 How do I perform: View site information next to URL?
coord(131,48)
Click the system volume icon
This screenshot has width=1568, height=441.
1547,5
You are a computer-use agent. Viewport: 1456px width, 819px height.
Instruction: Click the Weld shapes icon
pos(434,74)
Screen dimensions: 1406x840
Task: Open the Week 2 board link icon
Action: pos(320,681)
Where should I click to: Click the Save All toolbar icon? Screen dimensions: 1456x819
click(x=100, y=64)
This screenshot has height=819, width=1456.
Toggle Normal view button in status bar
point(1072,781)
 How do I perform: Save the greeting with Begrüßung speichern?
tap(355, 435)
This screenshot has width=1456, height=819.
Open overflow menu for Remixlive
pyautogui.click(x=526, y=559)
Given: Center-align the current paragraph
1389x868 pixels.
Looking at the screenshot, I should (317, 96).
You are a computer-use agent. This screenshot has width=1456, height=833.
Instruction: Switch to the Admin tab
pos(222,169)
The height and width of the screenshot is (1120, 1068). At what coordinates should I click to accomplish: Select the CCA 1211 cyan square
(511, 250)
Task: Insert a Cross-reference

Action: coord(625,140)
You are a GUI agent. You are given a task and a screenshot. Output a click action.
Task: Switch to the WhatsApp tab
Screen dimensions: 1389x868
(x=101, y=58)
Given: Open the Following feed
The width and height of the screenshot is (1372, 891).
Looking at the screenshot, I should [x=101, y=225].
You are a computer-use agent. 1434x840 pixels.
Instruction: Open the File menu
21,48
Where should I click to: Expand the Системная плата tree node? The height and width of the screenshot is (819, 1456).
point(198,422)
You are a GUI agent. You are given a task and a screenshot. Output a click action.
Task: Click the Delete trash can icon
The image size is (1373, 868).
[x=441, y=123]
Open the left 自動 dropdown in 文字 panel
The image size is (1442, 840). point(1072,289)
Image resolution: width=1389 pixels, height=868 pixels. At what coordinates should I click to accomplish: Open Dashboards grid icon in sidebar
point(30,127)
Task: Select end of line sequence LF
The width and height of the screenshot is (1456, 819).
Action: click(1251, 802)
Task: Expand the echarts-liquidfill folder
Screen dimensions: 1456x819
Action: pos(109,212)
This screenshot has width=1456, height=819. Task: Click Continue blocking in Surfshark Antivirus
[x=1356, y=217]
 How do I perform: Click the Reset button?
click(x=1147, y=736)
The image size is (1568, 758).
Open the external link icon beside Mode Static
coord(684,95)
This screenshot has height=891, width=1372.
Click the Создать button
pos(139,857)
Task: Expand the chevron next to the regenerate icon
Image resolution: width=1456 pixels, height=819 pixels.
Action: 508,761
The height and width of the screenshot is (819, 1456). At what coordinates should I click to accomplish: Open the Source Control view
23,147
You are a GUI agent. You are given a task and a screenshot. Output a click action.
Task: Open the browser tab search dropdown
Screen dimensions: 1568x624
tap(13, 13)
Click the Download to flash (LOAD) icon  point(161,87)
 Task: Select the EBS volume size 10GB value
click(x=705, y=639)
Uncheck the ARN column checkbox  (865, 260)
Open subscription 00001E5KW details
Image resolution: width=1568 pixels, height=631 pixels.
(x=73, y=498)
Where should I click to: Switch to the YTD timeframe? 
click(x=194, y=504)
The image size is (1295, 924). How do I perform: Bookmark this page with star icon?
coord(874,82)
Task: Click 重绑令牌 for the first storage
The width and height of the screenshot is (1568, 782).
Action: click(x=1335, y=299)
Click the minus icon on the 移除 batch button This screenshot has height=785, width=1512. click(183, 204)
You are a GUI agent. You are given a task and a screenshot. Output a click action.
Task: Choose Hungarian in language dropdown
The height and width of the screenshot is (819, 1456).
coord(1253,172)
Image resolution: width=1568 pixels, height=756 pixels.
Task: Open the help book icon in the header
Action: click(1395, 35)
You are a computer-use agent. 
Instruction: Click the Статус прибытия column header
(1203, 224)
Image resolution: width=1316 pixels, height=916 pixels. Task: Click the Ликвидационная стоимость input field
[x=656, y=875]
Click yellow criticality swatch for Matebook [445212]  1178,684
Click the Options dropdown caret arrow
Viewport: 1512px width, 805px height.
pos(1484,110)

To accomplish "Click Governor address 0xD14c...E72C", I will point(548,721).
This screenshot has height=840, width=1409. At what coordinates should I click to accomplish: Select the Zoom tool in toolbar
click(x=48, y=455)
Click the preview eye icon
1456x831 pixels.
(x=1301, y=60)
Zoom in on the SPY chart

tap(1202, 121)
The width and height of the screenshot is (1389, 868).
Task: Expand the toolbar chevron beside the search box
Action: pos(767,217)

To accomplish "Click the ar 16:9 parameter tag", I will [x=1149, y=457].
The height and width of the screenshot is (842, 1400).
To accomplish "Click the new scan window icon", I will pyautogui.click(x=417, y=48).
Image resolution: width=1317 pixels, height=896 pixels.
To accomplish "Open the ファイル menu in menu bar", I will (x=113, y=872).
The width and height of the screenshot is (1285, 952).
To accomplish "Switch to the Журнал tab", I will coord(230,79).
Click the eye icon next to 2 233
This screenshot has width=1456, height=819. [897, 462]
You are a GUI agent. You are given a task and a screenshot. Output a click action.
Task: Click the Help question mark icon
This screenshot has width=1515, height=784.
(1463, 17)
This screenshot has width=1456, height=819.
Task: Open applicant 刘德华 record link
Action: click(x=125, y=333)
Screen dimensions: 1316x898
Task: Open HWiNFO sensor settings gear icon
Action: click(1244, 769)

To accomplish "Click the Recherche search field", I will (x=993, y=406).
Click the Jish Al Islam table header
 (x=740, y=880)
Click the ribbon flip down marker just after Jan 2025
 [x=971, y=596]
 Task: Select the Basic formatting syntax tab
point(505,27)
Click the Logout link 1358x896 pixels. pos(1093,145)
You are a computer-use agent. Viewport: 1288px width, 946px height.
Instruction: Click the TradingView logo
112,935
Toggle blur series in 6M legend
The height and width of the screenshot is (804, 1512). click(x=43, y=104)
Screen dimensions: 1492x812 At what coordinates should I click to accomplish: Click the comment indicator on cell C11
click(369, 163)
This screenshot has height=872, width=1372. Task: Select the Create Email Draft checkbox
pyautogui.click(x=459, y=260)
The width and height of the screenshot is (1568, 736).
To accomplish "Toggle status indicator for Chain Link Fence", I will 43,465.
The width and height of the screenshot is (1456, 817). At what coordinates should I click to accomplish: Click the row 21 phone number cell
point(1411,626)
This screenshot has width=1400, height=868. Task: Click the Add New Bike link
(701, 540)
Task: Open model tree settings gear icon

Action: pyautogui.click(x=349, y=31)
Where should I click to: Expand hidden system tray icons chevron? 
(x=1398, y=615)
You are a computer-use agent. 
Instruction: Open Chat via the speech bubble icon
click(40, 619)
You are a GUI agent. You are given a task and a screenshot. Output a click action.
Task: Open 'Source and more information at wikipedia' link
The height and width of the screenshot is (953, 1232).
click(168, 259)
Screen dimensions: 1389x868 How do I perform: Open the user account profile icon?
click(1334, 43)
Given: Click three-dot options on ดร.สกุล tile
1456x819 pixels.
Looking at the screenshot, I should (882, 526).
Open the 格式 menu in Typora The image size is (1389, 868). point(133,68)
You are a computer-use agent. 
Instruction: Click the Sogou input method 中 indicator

• Work to complete: The complete listing, from first line to last, should be copied verbatim.

• Exercise output:
 How do I perform: View site information next to URL?
coord(131,48)
Click the system volume icon
This screenshot has width=1568, height=441.
1547,5
You are a computer-use agent. Viewport: 1456px width, 819px height.
Instruction: Click the Weld shapes icon
pos(434,74)
Screen dimensions: 1406x840
Task: Open the Week 2 board link icon
Action: pos(320,681)
Where should I click to: Click the Save All toolbar icon? Screen dimensions: 1456x819
click(x=100, y=64)
This screenshot has height=819, width=1456.
Toggle Normal view button in status bar
point(1072,781)
 How do I perform: Save the greeting with Begrüßung speichern?
tap(355, 435)
This screenshot has width=1456, height=819.
Open overflow menu for Remixlive
pyautogui.click(x=526, y=559)
Given: Center-align the current paragraph
1389x868 pixels.
Looking at the screenshot, I should (317, 96).
You are a computer-use agent. This screenshot has width=1456, height=833.
Instruction: Switch to the Admin tab
pos(222,169)
The height and width of the screenshot is (1120, 1068). At what coordinates should I click to accomplish: Select the CCA 1211 cyan square
(511, 250)
Task: Insert a Cross-reference

Action: coord(625,140)
You are a GUI agent. You are given a task and a screenshot. Output a click action.
Task: Switch to the WhatsApp tab
Screen dimensions: 1389x868
(x=101, y=58)
Given: Open the Following feed
The width and height of the screenshot is (1372, 891).
Looking at the screenshot, I should [x=101, y=225].
You are a computer-use agent. 1434x840 pixels.
Instruction: Open the File menu
21,48
Where should I click to: Expand the Системная плата tree node? The height and width of the screenshot is (819, 1456).
point(198,422)
You are a GUI agent. You are given a task and a screenshot. Output a click action.
Task: Click the Delete trash can icon
The image size is (1373, 868).
[x=441, y=123]
Open the left 自動 dropdown in 文字 panel
The image size is (1442, 840). point(1072,289)
Image resolution: width=1389 pixels, height=868 pixels. At what coordinates should I click to accomplish: Open Dashboards grid icon in sidebar
point(30,127)
Task: Select end of line sequence LF
The width and height of the screenshot is (1456, 819).
Action: click(1251, 802)
Task: Expand the echarts-liquidfill folder
Screen dimensions: 1456x819
Action: pos(109,212)
This screenshot has width=1456, height=819. Task: Click Continue blocking in Surfshark Antivirus
[x=1356, y=217]
 How do I perform: Click the Reset button?
click(x=1147, y=736)
The image size is (1568, 758).
Open the external link icon beside Mode Static
coord(684,95)
This screenshot has height=891, width=1372.
Click the Создать button
pos(139,857)
Task: Expand the chevron next to the regenerate icon
Image resolution: width=1456 pixels, height=819 pixels.
Action: 508,761
The height and width of the screenshot is (819, 1456). At what coordinates should I click to accomplish: Open the Source Control view
23,147
You are a GUI agent. You are given a task and a screenshot. Output a click action.
Task: Open the browser tab search dropdown
Screen dimensions: 1568x624
tap(13, 13)
Click the Download to flash (LOAD) icon  point(161,87)
 Task: Select the EBS volume size 10GB value
click(x=705, y=639)
Uncheck the ARN column checkbox  (865, 260)
Open subscription 00001E5KW details
Image resolution: width=1568 pixels, height=631 pixels.
(x=73, y=498)
Where should I click to: Switch to the YTD timeframe? 
click(x=194, y=504)
The image size is (1295, 924). How do I perform: Bookmark this page with star icon?
coord(874,82)
Task: Click 重绑令牌 for the first storage
The width and height of the screenshot is (1568, 782).
Action: click(x=1335, y=299)
Click the minus icon on the 移除 batch button This screenshot has height=785, width=1512. click(183, 204)
You are a GUI agent. You are given a task and a screenshot. Output a click action.
Task: Choose Hungarian in language dropdown
The height and width of the screenshot is (819, 1456).
coord(1253,172)
Image resolution: width=1568 pixels, height=756 pixels.
Task: Open the help book icon in the header
Action: click(1395, 35)
You are a computer-use agent. 
Instruction: Click the Статус прибытия column header
(1203, 224)
Image resolution: width=1316 pixels, height=916 pixels. Task: Click the Ликвидационная стоимость input field
[x=656, y=875]
Click yellow criticality swatch for Matebook [445212]  1178,684
Click the Options dropdown caret arrow
Viewport: 1512px width, 805px height.
pos(1484,110)

To accomplish "Click Governor address 0xD14c...E72C", I will point(548,721).
This screenshot has height=840, width=1409. At what coordinates should I click to accomplish: Select the Zoom tool in toolbar
click(x=48, y=455)
Click the preview eye icon
1456x831 pixels.
(x=1301, y=60)
Zoom in on the SPY chart

tap(1202, 121)
The width and height of the screenshot is (1389, 868).
Task: Expand the toolbar chevron beside the search box
Action: pos(767,217)

To accomplish "Click the ar 16:9 parameter tag", I will [x=1149, y=457].
The height and width of the screenshot is (842, 1400).
To accomplish "Click the new scan window icon", I will pyautogui.click(x=417, y=48).
Image resolution: width=1317 pixels, height=896 pixels.
To accomplish "Open the ファイル menu in menu bar", I will (x=113, y=872).
The width and height of the screenshot is (1285, 952).
To accomplish "Switch to the Журнал tab", I will coord(230,79).
Click the eye icon next to 2 233
This screenshot has width=1456, height=819. [897, 462]
You are a GUI agent. You are given a task and a screenshot. Output a click action.
Task: Click the Help question mark icon
This screenshot has width=1515, height=784.
(1463, 17)
This screenshot has width=1456, height=819.
Task: Open applicant 刘德华 record link
Action: click(x=125, y=333)
Screen dimensions: 1316x898
Task: Open HWiNFO sensor settings gear icon
Action: click(1244, 769)

To accomplish "Click the Recherche search field", I will (x=993, y=406).
Click the Jish Al Islam table header
 (x=740, y=880)
Click the ribbon flip down marker just after Jan 2025
 [x=971, y=596]
 Task: Select the Basic formatting syntax tab
point(505,27)
Click the Logout link 1358x896 pixels. pos(1093,145)
You are a computer-use agent. Viewport: 1288px width, 946px height.
Instruction: Click the TradingView logo
112,935
Toggle blur series in 6M legend
The height and width of the screenshot is (804, 1512). click(x=43, y=104)
Screen dimensions: 1492x812 At what coordinates should I click to accomplish: Click the comment indicator on cell C11
click(369, 163)
This screenshot has height=872, width=1372. Task: Select the Create Email Draft checkbox
pyautogui.click(x=459, y=260)
The width and height of the screenshot is (1568, 736).
To accomplish "Toggle status indicator for Chain Link Fence", I will 43,465.
The width and height of the screenshot is (1456, 817). At what coordinates should I click to accomplish: Click the row 21 phone number cell
point(1411,626)
This screenshot has width=1400, height=868. Task: Click the Add New Bike link
(701, 540)
Task: Open model tree settings gear icon

Action: pyautogui.click(x=349, y=31)
Where should I click to: Expand hidden system tray icons chevron? 
(x=1398, y=615)
You are a computer-use agent. 
Instruction: Open Chat via the speech bubble icon
click(40, 619)
You are a GUI agent. You are given a task and a screenshot. Output a click action.
Task: Open 'Source and more information at wikipedia' link
The height and width of the screenshot is (953, 1232).
click(168, 259)
Screen dimensions: 1389x868 How do I perform: Open the user account profile icon?
click(1334, 43)
Given: Click three-dot options on ดร.สกุล tile
1456x819 pixels.
Looking at the screenshot, I should (882, 526).
Open the 格式 menu in Typora The image size is (1389, 868). point(133,68)
You are a computer-use agent. 
Instruction: Click the Sogou input method 中 indicator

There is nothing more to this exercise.